◆ **Task requirements**:
A. List each set of RGB mean or standard deviation values given in the model-training notes, and say which dataset and statistic each one belongs to.
B. Write the next part of the model-training notes, starting after their last sentence.

◆ **Excerpted text**:
========

I train several versions of Mobile Net V2 with various settings and pre-trained check points, but none of them works perfect even on my training images. The problem might be the Mobile Net V2's size. ResNet 50 & 101, which have more than 10x numbers of parameters, have much better performance records.
Another problem is that models are pre-trained on photos from the real word, but my training images are completely different. For example, ImageNet's mean and std (RGB) are [0.485, 0.456, 0.406] and [0.229, 0.224, 0.225], but images from Danbooru2017, which come close to my training samples, have mean [ 0.4935, 0.4563, 0.4544] and std [0.3769, 0.3615, 0.3566]. Transfer learning might not work well (Torralba & Efros, 2011).
I implement a naive one-vs-all binary CNN model that treats each label as independent. The error rate is unsurprisingly terrible. I then implement a CNN-LSTM model which recurrently finds attention regions and detects labels. Such approach is bounding-box free and similar to one-stage detection such as SSD.
Given the official code has not been released yet, I take my freedom to tweak and change model details: the paper uses fully connected layers in between feature maps and LSTM, and its lost function contains 4 anchor distance loss.
I use global average pooling to send concatenated feature maps into LSTM and let it learn the residual parts of anchor position, which means LSTM predicts the distance away from the anchor points. That makes the LSTM part looks around the image. In addition, in the loss function, I add bounding constrain on the spatial transform matrix (its horizontal absolute sum <=1 ) so that attention regions will be inside the image and not be zero padded. That makes my global pooling effective.
Training on Danbooru2017 is completed. I select the top 500 labels from descriptive tags and 113K images that have the most tags. Each training sample has at least 20 tags, and the top 1,000 images have more than 100 tags. The model is trained on Nvidia-V100 for over 20 hours with cyclical learning rate. One epoch takes around 1.5 hours. Since the goal is transfer learning, I stop training before the model converges.

========

◆ **Provided information**:
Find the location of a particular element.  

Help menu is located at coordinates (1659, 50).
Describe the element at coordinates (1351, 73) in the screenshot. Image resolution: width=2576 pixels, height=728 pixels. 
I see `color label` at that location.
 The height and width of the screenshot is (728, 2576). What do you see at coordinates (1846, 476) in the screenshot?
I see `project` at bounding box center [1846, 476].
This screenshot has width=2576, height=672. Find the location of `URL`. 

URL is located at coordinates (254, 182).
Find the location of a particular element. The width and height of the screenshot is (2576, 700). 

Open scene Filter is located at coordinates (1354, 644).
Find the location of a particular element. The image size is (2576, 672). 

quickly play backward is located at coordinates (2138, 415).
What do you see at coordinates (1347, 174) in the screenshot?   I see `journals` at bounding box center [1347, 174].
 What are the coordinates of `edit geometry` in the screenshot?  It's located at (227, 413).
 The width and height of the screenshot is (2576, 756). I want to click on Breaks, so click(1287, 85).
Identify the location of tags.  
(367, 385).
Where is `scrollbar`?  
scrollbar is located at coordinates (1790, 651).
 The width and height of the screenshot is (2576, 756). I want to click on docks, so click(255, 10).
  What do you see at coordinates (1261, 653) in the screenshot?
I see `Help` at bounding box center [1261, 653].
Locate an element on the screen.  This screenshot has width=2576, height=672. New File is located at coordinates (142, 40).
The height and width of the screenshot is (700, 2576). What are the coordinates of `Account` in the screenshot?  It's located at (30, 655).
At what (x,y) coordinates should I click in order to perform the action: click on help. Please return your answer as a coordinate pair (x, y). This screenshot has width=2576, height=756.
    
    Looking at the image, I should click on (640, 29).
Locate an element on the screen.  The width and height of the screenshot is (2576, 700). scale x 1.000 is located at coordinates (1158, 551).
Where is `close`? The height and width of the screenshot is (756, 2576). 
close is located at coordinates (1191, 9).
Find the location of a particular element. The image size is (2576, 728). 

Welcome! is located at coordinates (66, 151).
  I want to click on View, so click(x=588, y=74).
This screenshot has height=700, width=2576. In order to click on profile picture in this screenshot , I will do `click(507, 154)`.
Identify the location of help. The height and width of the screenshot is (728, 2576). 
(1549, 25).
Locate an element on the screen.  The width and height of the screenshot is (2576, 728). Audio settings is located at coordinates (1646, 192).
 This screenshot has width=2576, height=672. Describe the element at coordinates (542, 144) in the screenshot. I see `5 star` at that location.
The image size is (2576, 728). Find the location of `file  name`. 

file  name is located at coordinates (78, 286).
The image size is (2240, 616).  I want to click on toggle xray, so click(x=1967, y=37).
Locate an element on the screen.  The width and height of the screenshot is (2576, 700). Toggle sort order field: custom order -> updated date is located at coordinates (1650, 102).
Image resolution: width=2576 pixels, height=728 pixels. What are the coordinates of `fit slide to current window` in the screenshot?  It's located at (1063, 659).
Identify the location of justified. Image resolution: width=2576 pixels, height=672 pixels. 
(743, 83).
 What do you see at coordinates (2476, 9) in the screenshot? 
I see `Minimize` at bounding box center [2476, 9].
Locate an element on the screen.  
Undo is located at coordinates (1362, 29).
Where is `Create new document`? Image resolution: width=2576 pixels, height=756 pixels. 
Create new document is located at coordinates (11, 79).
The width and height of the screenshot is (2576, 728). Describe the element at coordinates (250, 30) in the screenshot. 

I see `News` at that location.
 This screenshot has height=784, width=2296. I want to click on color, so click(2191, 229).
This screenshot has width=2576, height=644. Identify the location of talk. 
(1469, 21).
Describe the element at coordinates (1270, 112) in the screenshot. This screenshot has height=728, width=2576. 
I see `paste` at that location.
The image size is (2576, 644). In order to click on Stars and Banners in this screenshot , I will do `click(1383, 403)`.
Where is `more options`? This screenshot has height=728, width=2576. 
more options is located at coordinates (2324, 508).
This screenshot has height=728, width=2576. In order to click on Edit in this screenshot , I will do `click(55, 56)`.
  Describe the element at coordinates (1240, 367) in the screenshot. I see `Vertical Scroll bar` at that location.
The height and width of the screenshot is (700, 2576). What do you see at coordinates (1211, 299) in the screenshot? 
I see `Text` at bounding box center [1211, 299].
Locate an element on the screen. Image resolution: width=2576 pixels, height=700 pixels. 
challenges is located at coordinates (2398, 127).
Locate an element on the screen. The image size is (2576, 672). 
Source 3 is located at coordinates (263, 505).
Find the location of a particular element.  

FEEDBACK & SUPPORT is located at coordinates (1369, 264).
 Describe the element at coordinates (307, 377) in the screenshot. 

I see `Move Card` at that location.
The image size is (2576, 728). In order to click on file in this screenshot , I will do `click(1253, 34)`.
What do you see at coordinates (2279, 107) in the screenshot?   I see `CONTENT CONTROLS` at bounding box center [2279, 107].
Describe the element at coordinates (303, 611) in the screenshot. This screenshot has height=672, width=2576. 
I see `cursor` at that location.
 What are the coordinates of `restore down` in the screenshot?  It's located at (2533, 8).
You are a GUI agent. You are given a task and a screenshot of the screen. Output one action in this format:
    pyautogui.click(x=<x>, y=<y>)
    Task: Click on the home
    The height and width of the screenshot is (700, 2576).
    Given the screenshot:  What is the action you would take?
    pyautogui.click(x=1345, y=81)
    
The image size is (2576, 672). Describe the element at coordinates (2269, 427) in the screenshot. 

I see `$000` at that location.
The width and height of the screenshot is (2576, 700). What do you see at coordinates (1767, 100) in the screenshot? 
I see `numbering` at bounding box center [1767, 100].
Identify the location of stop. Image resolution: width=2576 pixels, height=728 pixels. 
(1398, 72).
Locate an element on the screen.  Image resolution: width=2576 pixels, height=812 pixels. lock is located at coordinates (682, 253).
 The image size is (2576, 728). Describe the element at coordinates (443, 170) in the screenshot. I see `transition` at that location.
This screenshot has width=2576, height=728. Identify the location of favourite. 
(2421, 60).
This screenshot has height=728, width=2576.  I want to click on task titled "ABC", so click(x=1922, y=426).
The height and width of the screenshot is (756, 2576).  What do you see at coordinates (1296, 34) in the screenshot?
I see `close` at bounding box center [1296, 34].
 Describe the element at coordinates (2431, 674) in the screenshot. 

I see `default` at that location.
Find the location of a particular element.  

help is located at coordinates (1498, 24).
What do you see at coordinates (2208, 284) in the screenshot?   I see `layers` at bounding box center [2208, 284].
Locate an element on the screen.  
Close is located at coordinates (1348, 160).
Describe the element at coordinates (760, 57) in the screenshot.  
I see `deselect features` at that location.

========

◆ **Answers by item**:
A.
- ImageNet mean: [0.485, 0.456, 0.406]
- ImageNet std: [0.229, 0.224, 0.225]
- Danbooru2017 mean: [0.4935, 0.4563, 0.4544]
- Danbooru2017 std: [0.3769, 0.3615, 0.3566]

B.
Training on text segmentation is completed. Training takes 2 stages: I freeze the encoder in the first stage and monitor the performance on the validation set. Before the model over-fits the training samples, I then re-train all parameters.
I have only 2k training images, but the model performance seems acceptable. I need to collect more data since the model is over-fitting the samples.
Memory usage: 4 CPUs and 8 images.
Training the partial convolution.
- Cyclical learning rate is a great tool but needs to pick optimal base & max learning rate. Learning rate range can be as large as 0.1-1 with few epochs (Exploring loss function topology with cyclical learning rates).
- Weighted binary cross entropy loss may be better than focal loss.
With cyclical learning rate from 1e-4 ~ 1e-2, and 100 iterations on 200 images.
AP score (validation images) | |
---|---|
Gamma 0, Background:1, words:2 | 0.2644 |
Gamma .5, Background:1, words:2 | 0.2411 |
Gamma 1, Background:1, words:2 | 0.2376 |
Gamma 2, Background:1, words:2 | 0.2323 |
Gamma 0, Background:1, words:1 | 0.2465 |
Gamma 1, Background:1, words:1 | 0.2466 |
Gamma 2, Background:1, words:1 | 0.2431 |
Gamma 0, Background:1, words:5 | 0.2437 |
- Weight decay should be smaller than 1e-3. 1e-4 is better than 1e-5 when use cyclical learning rate and SGD (with nesterov).